A atuação da rádio 96 FM, uma das emissoras mais ouvidas do Rio Grande do Norte, tem sido alvo de questionamentos sobre a relação entre jornalismo, poder político e o uso de uma concessão pública. A emissora pertence ao empresário Ênio Ricardo Sinedino, que mantém sociedade empresarial com o deputado federal Paulinho Freire, um dos principais nomes da política potiguar.
Verbas públicas e comunicadores ligados à emissora
Dados dos portais de transparência mostram que, entre 2023 e 2025, milhões de reais foram pagos pela Prefeitura de Natal à 96 FM e a comunicadores ligados à emissora, como Gustavo Negreiros e Bruno Giovanni. As informações reacendem o debate sobre o uso de recursos públicos em veículos com vínculos políticos.
Exposição desigual nas plataformas digitais
No ambiente digital, a diferença de espaço concedido a agentes políticos também chama atenção. Apenas em 2025, o senador Rogério Marinho apareceu em quase 90 vídeos nos canais ligados à 96 FM no YouTube, enquanto a senadora Zenaide Maia teve 22 aparições — uma diferença de quase 300% na exposição.
Entrevistas sem contraditório
Participações de Rogério Marinho na programação da emissora têm sido criticadas pela ausência de questionamentos mais duros e de contrapontos, o que levanta dúvidas sobre a independência editorial e o compromisso com o jornalismo.
Ligação direta com gabinete de Rogério Marinho
Outro ponto que gera questionamentos é o fato de Danilo Sá, integrante da equipe da rádio, constar como funcionário comissionado no gabinete de Rogério Marinho, conforme dados da transparência do Senado Federal.
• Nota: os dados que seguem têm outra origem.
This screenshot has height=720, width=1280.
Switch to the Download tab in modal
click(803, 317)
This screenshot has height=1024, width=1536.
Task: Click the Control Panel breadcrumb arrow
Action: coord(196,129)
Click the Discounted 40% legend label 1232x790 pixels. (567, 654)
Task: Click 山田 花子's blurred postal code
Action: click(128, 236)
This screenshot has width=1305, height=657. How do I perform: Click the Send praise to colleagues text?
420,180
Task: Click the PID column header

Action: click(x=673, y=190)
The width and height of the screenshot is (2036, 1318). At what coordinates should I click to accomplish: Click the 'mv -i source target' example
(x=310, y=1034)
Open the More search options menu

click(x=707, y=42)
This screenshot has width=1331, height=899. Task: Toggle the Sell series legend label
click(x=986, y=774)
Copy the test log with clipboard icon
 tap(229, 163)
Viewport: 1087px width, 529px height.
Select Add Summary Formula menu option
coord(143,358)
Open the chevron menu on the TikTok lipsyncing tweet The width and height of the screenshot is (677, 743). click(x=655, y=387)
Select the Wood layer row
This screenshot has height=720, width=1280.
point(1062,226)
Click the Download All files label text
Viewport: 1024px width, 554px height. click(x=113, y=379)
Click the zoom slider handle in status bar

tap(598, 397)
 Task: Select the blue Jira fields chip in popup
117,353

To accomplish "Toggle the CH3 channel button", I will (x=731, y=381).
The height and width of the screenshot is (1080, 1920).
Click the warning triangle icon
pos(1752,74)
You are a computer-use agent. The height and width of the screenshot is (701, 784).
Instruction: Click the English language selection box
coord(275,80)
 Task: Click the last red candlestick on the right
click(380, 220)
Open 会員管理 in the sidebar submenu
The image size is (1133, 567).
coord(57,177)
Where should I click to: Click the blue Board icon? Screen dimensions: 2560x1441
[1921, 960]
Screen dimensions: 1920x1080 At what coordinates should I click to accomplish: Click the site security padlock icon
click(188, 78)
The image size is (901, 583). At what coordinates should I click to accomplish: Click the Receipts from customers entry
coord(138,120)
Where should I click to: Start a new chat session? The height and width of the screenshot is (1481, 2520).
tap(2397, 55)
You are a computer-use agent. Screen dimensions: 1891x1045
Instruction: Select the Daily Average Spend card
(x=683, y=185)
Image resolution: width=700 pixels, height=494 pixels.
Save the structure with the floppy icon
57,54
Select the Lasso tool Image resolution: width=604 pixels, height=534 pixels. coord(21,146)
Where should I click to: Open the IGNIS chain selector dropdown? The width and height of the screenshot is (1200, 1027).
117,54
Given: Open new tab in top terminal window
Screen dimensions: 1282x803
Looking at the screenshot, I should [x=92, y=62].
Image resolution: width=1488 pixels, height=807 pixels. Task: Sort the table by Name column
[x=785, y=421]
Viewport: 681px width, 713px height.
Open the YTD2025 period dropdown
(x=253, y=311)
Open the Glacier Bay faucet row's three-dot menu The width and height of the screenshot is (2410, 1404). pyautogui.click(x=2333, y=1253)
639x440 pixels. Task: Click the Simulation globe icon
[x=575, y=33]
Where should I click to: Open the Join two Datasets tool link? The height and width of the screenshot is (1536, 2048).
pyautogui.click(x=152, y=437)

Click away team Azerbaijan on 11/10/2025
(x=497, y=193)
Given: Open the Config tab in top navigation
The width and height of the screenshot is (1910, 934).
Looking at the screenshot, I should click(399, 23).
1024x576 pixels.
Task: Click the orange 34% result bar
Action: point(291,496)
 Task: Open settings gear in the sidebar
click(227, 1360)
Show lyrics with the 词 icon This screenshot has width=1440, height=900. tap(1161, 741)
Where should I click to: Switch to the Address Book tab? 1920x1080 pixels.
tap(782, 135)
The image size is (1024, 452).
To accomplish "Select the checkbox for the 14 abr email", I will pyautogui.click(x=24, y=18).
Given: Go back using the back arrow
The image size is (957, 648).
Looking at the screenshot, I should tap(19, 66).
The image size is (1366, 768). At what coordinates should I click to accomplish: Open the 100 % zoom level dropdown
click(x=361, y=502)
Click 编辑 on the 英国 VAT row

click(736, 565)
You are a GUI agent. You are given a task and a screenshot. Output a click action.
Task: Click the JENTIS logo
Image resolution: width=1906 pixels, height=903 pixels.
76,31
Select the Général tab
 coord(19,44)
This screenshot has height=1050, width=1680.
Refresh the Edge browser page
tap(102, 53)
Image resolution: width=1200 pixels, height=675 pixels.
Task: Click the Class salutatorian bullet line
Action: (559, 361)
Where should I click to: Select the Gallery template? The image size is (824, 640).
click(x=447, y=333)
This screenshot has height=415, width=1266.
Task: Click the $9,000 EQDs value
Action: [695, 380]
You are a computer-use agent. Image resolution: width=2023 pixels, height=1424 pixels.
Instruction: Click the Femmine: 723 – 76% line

Condenação na Justiça Eleitoral
A 96 FM foi condenada pelo Tribunal Regional Eleitoral do Rio Grande do Norte ao pagamento de multa de R$ 20 mil por tratamento desigual entre candidatos à Prefeitura de Natal. Segundo a decisão, houve 2.500% mais críticas direcionadas à deputada Natália Bonavides do que a Paulinho Freire durante o período eleitoral.